Les nouveaux athées utilisent les médias sociaux pour influencer les jeunes (plutôt que de les éduquer) en mettant à leur avantage toutes les religions dans le même panier.

Ils peuvent ainsi associer le Christianisme Biblique, dans la pensée des gens, aux formes de religions dangereuses et violentes tel l’Islam radical (lien).

Avez-vous remarqué qu’une histoire mondiale cohérente n’est pas enseignée dans les écoles publiques ?

Il semble que l’histoire du monde soit trop vaste pour envisager de l’enseigner, et que tant que les enfants sauront comment trouver des informations, ils seront suffisamment éduqués.

Je crois toutefois qu’aucun enfant faisant une recherche par soi-même de l’histoire du monde sur, par exemple, l’Internet n’est susceptible d’obtenir une bonne vue d’ensemble.

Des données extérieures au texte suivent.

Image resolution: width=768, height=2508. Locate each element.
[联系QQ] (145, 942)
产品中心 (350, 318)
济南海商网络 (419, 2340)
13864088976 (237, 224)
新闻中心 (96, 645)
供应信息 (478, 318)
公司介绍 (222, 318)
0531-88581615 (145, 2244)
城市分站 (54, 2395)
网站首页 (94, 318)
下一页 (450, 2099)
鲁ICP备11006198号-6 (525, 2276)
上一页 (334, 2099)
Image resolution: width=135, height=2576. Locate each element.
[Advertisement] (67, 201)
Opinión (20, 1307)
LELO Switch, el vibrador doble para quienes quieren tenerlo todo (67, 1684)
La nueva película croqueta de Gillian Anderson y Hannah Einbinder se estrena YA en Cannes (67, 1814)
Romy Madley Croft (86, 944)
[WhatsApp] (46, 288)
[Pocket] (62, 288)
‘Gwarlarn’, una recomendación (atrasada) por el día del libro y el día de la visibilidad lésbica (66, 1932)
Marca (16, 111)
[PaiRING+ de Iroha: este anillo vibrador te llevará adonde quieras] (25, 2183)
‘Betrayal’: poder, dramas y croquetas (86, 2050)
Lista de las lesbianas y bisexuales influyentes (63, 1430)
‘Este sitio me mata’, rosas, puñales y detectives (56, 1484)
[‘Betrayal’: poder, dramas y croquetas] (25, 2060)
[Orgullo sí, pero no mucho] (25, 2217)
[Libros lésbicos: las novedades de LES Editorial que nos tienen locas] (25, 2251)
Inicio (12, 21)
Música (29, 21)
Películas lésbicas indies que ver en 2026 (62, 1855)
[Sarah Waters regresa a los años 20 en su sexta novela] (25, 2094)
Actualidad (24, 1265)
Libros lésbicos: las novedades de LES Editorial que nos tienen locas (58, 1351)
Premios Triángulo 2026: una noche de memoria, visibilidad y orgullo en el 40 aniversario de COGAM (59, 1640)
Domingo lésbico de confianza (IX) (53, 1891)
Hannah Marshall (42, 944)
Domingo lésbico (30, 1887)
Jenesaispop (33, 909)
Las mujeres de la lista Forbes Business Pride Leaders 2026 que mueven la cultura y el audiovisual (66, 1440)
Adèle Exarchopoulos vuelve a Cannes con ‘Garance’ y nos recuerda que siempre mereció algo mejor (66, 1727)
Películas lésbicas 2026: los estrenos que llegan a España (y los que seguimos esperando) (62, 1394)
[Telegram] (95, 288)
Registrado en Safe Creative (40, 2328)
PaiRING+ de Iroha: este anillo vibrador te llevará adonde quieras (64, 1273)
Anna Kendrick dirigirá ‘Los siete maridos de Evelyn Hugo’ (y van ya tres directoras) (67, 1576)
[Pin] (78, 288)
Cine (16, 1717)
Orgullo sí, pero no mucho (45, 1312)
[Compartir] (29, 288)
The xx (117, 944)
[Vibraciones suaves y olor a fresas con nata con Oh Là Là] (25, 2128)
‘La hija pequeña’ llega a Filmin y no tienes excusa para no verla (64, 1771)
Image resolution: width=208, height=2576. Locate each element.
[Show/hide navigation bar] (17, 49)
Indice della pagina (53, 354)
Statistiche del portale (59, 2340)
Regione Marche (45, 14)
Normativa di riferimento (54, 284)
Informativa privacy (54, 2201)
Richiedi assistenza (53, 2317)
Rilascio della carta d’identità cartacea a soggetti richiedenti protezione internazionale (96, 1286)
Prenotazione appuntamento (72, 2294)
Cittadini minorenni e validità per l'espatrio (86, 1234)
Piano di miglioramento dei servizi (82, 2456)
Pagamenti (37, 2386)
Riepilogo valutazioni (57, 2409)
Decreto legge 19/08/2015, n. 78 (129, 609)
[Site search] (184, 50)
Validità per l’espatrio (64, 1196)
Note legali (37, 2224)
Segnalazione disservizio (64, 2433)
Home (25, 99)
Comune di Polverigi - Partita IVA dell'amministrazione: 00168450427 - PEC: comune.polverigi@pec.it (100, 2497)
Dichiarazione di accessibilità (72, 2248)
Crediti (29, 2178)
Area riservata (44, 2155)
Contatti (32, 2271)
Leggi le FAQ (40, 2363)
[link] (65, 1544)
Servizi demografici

Cela signifie que plusieurs Occidentaux nés après la Seconde Guerre mondiale ont peu d’exposition réelle aux pires exemples modernes de la nature humaine, tout en étant insuffisamment éduqués sur ces vérités.

De même, beaucoup de chrétiens modernes n’aiment pas aborder les combats historiques décrits dans l’Ancien Testament — et s’ils croient au mythe évolutionniste, ils s’appuient sur quelque chose qui est contraire à l’histoire de la Genèse.

Cela signifie que, même à l’église, une histoire Biblique cohérente du monde et une vue d’ensemble Biblique qui se tient logiquement ne sont pas nécessairement enseignées.

Ainsi, les jeunes sont dépourvus d’une pleine compréhension de la Bible qui leur servirait de Lentille de la Vérité à travers laquelle interpréter le monde.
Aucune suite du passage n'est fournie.